(Passage shown Opens)

Fossilised leaves are forced to tell their story

Plant fossils gathering dust in museums around the world may have more stories to tell yet. An international team of researchers has developed a computer vision program that identifies a plant’s family from a single leaf image. This program, which they hope to use on fossils, may provide scientists with a better tool to study plant evolution.

To categorise a new plant specimen to a family tree, botanists rely on the fruits, seeds and flowers – even though plant leaves are far more common.

The problem is complexity, says study author Peter Wilf from Penn State.

Where leaf patterns have been described in detail since the 1800s, the descriptions are often not enough to distinguish between different plant families. That limitation has left palaeobotanists scratching their heads over many unidentified fossil leaf samples.

Wilf’s team suspected computers may be able to pick up more points of difference than the human eye.

His team bleached and stained more than 7,500 modern leaf samples to reveal the pattern of veins in each, producing a large collection of images that resembled fossil imprints.

Meanwhile, the team modified a computer vision program, which had originally been used to spot animals in photographs, by kitting it out with a codebook of leaf shapes and venation patterns.

The program learned to classify each image into plant families and orders, by generating “heat maps” which pinpoint and rate different leaf signatures.

(Passage shown Closes)
(Exercise data Opens)

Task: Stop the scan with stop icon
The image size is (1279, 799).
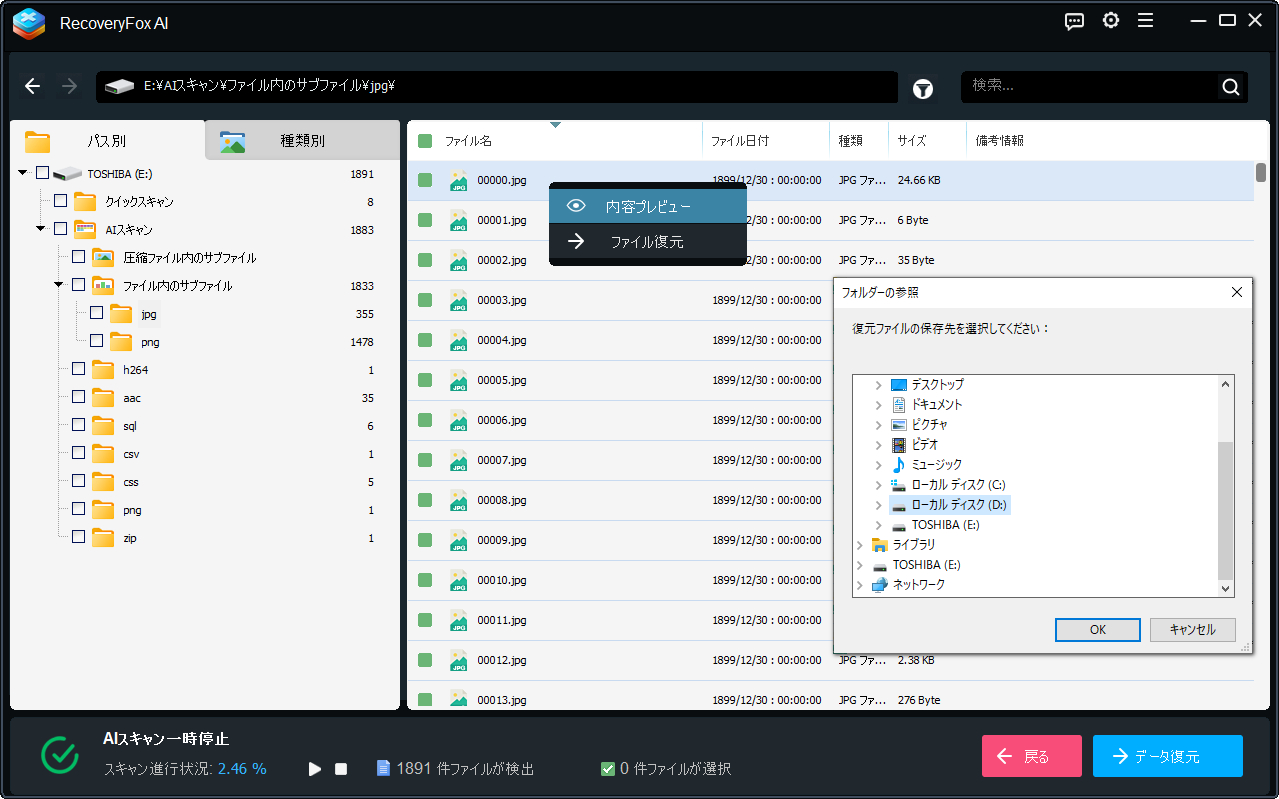Action: [341, 769]
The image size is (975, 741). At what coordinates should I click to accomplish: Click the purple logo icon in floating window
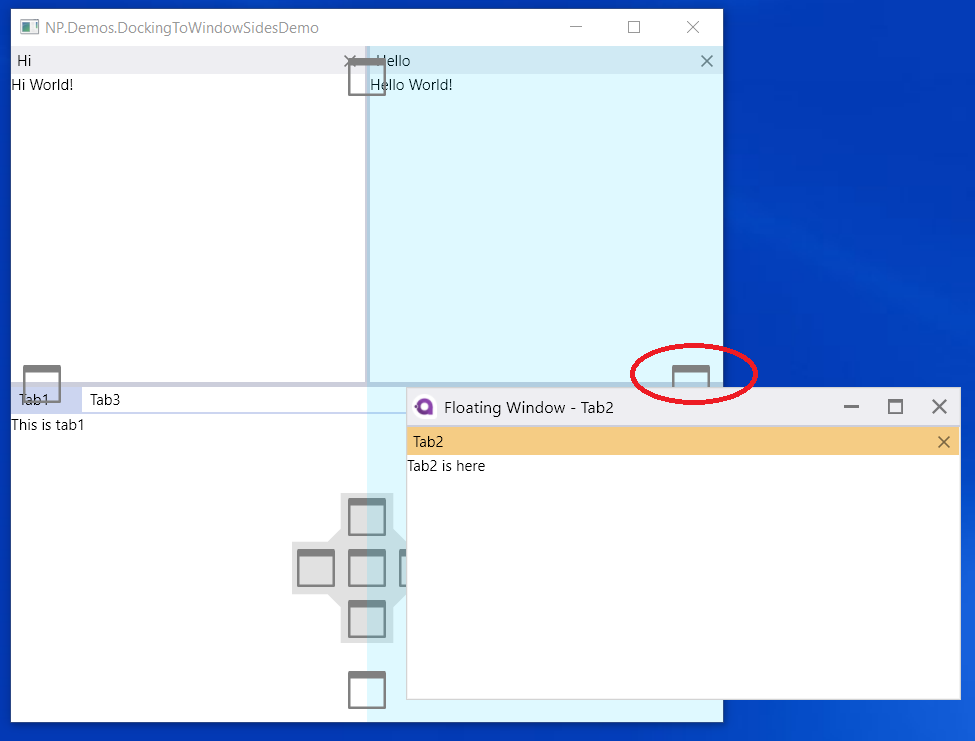pyautogui.click(x=424, y=407)
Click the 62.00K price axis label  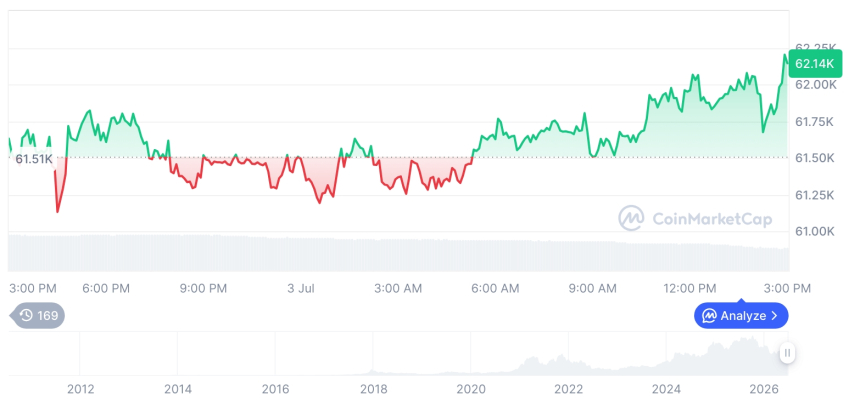[x=816, y=84]
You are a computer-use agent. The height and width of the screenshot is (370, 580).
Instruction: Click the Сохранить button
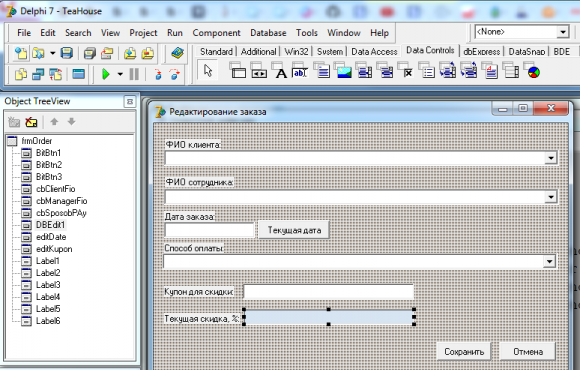point(464,352)
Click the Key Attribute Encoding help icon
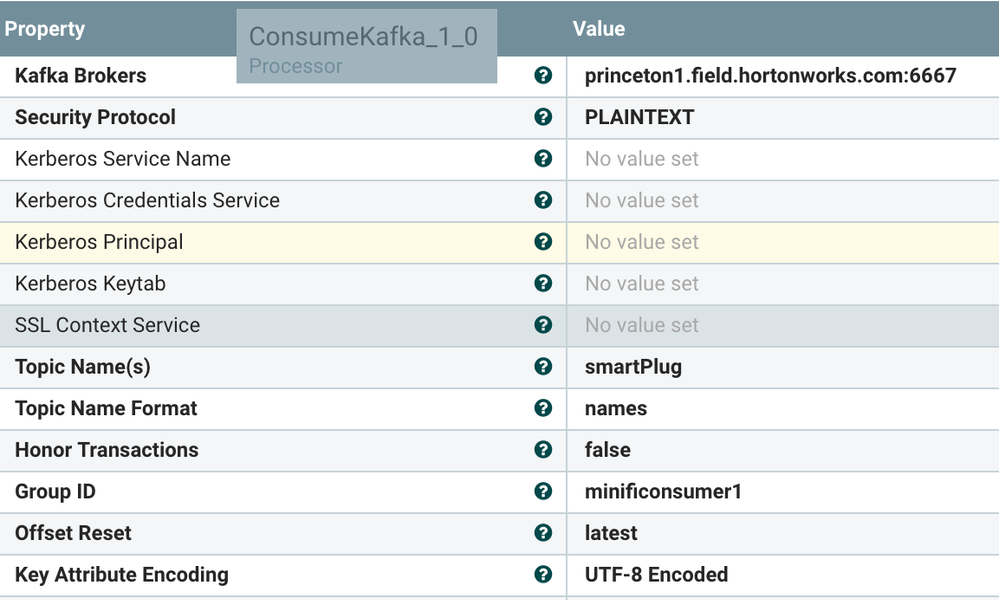Image resolution: width=999 pixels, height=600 pixels. click(543, 575)
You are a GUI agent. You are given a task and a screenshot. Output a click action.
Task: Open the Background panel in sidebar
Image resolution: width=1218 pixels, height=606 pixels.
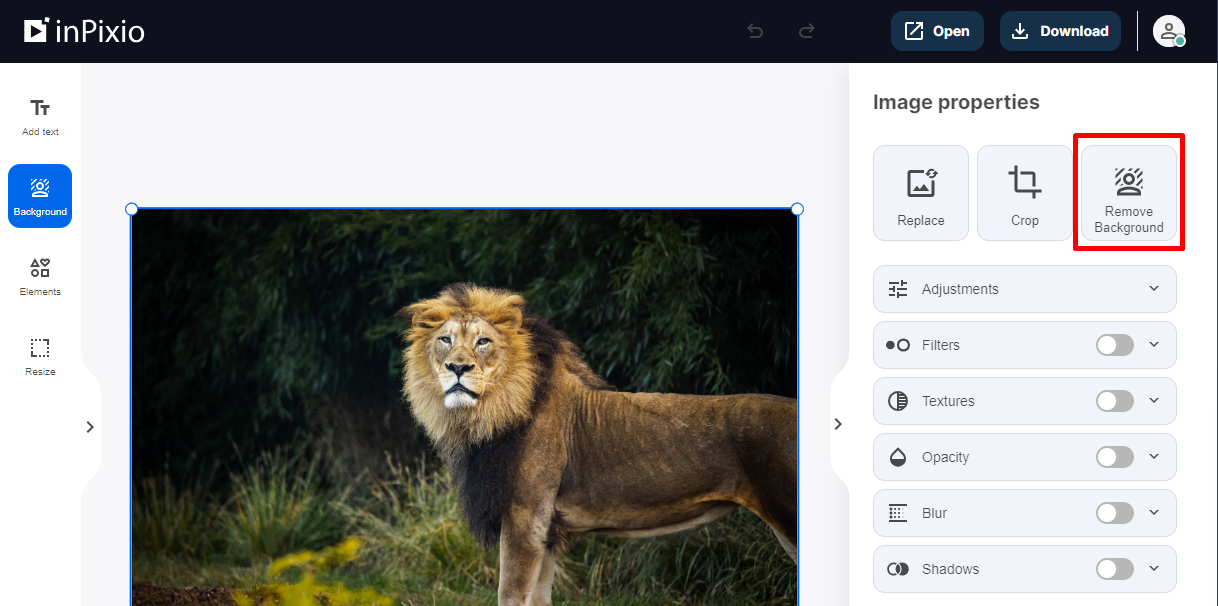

(Exercise data Closes)

→ Work order A
Say whether each statement agrees with the article on fossil leaves: (i) the team bleached and stained more than 7,500 modern leaf samples; (ii) the computer vision program was first used to spot animals in photographs; (iii) botanists rely mainly on leaves to place a new plant specimen in a family tree. Answer yes or no for each and quote the deciding words.
→ Work order B
Switch "palaeobotanists" to "fossil experts" in the article on fossil leaves, and write out the passage from "Where leaf patterns" up to and including "fossil leaf samples." with that change.
→ Work order C
Proceed with the article on fossil leaves, continuing from its last sentence.

→ Exercise result A
(i) Yes: "His team bleached and stained more than 7,500 modern leaf samples"
(ii) Yes: "which had originally been used to spot animals in photographs"
(iii) No: "botanists rely on the fruits, seeds and flowers – even though plant leaves are far more common"

→ Exercise result B
Where leaf patterns have been described in detail since the 1800s, the descriptions are often not enough to distinguish between different plant families. That limitation has left fossil experts scratching their heads over many unidentified fossil leaf samples.

→ Exercise result C
Using this program, the team accurately assigned 72% of leaves to more than 19 different families. The program also categorised leaves of the coffee plant – one of the hardest families to identify, the authors say – to 90% accuracy.

“It normally takes a trained person a few hours to describe one leaf according to the standard protocol,” said Wilf. “The computer program is thousands of times faster, automatically generates a dictionary of more than 1,000 elements and then actually shows us what parts of the leaf are diagnostic.”

The goal of the research is to apply the program to the millions of plant fossils in museums around the world, to see if it can allow scientists a more accurate picture of plant evolution.

Leaf fossils are one of the most under-used resources for understanding plant evolution, Wilf says.

“Variation in leaf shape and venation, whether living or fossil, is far too complex for conventional botanical terminology to capture. Computers, on the other hand, have no such limitation.”

The work was published in Proceedings of the National Academy of Sciences.